*WHAT IS EXPECTED*
The lines you return must be all those in the data that hold the string "table".
------------------------------
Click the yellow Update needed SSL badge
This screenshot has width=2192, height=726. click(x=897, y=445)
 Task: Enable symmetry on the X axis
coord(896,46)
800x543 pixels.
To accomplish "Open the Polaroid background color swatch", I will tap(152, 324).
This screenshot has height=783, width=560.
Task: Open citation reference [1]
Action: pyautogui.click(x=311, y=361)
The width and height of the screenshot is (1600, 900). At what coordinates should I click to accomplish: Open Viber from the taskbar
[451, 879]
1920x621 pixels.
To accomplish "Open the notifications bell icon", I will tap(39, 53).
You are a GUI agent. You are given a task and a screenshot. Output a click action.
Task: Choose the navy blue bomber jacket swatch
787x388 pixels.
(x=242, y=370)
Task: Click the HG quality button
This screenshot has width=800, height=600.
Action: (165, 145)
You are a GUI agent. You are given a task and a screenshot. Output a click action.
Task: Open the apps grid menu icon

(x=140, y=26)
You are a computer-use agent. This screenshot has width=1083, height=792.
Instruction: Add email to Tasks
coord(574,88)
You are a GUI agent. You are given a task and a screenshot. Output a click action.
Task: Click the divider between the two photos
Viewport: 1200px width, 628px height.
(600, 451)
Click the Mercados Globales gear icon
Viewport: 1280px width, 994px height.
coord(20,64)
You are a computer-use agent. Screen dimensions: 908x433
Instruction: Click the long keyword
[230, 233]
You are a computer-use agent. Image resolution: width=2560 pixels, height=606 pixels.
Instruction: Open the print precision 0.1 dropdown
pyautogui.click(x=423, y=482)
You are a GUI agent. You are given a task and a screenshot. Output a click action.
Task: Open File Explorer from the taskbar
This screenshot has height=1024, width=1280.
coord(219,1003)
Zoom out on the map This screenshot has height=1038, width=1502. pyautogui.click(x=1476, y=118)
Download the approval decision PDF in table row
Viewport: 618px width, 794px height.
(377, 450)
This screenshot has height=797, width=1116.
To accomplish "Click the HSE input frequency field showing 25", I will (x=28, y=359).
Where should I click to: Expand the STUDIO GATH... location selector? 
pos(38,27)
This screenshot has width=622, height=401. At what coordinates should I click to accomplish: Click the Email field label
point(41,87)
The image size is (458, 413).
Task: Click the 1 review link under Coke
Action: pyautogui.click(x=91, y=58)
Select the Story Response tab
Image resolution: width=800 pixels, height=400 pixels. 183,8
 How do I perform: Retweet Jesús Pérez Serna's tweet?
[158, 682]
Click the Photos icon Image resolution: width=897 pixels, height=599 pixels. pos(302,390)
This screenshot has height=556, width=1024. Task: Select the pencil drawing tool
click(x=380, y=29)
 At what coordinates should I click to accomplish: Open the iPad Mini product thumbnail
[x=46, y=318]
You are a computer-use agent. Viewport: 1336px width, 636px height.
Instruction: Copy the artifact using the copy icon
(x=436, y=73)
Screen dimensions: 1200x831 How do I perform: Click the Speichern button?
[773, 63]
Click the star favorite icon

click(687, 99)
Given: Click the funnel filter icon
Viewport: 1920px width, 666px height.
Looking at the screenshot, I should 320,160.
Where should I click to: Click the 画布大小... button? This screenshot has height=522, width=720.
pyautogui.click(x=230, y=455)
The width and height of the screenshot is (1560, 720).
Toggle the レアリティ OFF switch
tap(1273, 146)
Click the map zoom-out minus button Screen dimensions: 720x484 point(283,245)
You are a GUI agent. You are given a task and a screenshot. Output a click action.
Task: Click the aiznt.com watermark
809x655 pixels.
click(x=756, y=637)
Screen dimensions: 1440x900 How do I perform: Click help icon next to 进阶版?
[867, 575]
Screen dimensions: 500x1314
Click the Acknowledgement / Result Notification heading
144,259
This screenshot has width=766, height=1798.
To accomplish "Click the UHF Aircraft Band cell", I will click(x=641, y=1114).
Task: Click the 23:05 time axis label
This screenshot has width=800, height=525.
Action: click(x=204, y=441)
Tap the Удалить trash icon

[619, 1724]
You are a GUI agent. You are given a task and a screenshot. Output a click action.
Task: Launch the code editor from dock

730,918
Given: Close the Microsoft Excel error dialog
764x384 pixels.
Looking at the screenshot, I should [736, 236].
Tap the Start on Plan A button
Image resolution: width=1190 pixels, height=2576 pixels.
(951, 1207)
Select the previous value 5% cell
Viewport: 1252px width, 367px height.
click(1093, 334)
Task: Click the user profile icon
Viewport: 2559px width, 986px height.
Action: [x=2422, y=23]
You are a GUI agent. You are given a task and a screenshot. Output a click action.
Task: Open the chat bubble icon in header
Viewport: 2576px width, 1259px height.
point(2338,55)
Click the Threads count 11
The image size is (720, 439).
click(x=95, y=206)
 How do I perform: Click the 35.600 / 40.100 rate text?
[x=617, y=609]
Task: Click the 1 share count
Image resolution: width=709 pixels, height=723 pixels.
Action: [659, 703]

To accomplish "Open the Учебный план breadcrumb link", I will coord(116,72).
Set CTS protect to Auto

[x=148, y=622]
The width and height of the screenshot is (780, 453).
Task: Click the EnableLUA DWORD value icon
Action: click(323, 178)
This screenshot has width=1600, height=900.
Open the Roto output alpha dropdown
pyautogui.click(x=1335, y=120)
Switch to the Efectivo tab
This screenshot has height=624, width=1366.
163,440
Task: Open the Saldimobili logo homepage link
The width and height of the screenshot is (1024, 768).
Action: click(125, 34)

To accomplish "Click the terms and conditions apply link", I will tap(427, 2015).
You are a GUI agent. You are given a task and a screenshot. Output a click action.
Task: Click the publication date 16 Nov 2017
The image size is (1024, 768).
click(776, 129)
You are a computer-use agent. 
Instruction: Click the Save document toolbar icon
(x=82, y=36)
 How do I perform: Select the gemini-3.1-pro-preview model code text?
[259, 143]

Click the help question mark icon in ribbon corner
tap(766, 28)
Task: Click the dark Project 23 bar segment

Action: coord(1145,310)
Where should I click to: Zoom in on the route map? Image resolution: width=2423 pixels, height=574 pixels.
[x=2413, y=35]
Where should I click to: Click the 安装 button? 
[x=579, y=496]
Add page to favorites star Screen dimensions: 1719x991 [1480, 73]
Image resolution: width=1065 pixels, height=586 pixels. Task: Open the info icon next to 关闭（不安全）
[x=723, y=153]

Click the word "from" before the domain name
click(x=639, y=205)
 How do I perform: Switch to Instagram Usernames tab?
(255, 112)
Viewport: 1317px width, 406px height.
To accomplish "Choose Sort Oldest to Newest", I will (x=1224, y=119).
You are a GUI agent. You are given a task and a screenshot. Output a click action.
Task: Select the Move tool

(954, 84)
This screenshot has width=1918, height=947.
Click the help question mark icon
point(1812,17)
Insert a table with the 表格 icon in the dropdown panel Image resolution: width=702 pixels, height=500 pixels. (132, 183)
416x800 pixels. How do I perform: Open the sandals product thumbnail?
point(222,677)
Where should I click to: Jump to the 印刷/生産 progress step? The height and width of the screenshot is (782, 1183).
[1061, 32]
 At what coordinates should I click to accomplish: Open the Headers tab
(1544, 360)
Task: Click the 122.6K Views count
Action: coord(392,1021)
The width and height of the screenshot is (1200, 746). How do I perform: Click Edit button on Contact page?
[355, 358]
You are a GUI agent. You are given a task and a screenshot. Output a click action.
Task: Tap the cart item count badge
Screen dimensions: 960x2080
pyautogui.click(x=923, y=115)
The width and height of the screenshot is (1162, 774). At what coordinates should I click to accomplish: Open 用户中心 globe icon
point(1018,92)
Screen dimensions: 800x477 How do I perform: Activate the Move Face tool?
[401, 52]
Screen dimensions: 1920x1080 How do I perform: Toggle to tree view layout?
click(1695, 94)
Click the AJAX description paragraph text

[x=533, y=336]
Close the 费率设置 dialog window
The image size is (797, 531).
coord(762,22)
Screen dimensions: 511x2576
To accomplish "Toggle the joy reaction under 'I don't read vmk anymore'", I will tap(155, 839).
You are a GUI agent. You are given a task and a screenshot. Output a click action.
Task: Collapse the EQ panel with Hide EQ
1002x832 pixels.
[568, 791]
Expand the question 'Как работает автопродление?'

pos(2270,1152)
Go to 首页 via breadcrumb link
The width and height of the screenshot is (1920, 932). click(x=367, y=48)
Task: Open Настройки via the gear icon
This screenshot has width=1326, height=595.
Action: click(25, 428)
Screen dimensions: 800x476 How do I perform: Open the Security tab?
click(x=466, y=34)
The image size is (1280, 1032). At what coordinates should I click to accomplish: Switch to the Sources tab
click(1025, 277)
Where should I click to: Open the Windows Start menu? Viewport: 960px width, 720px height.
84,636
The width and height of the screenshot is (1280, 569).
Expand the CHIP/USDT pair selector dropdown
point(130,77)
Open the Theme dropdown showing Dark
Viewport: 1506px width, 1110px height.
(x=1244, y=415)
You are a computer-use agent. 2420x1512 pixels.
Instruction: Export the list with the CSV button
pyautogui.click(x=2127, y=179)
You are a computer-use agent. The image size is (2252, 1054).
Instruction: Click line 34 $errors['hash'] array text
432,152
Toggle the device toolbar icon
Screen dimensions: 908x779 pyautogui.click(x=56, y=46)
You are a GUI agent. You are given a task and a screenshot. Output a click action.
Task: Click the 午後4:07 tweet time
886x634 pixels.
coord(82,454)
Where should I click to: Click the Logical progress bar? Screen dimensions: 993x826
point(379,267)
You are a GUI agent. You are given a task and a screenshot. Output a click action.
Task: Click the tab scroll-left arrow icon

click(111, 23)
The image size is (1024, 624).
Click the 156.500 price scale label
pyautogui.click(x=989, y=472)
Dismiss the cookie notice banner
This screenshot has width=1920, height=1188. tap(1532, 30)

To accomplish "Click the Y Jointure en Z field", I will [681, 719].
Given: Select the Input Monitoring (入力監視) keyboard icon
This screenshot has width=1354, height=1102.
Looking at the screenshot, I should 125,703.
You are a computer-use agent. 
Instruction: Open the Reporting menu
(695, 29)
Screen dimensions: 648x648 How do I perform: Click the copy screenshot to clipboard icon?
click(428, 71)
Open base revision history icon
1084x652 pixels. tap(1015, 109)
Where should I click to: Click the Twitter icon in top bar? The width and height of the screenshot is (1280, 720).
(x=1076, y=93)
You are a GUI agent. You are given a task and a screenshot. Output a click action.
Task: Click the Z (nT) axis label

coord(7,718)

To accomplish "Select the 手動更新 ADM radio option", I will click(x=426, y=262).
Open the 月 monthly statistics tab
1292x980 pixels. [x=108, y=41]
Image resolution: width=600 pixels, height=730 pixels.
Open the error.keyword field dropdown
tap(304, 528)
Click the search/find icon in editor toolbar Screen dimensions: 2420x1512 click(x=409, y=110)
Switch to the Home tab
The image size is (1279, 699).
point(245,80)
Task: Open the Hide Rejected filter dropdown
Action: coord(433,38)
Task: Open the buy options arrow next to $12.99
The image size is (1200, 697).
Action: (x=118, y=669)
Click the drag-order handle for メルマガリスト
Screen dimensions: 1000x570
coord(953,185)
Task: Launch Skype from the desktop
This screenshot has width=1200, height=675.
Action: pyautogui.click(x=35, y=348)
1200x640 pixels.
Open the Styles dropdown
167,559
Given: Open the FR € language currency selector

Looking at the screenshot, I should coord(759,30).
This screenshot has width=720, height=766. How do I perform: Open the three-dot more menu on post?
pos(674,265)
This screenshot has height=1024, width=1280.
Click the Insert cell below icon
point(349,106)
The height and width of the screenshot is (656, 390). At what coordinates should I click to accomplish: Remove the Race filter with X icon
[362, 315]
------------------------------
*SOLUTION TO THIS PROBLEM*
Download the approval decision PDF in table row
Insert a table with the 表格 icon in the dropdown panel Image resolution: width=702 pixels, height=500 pixels. (132, 183)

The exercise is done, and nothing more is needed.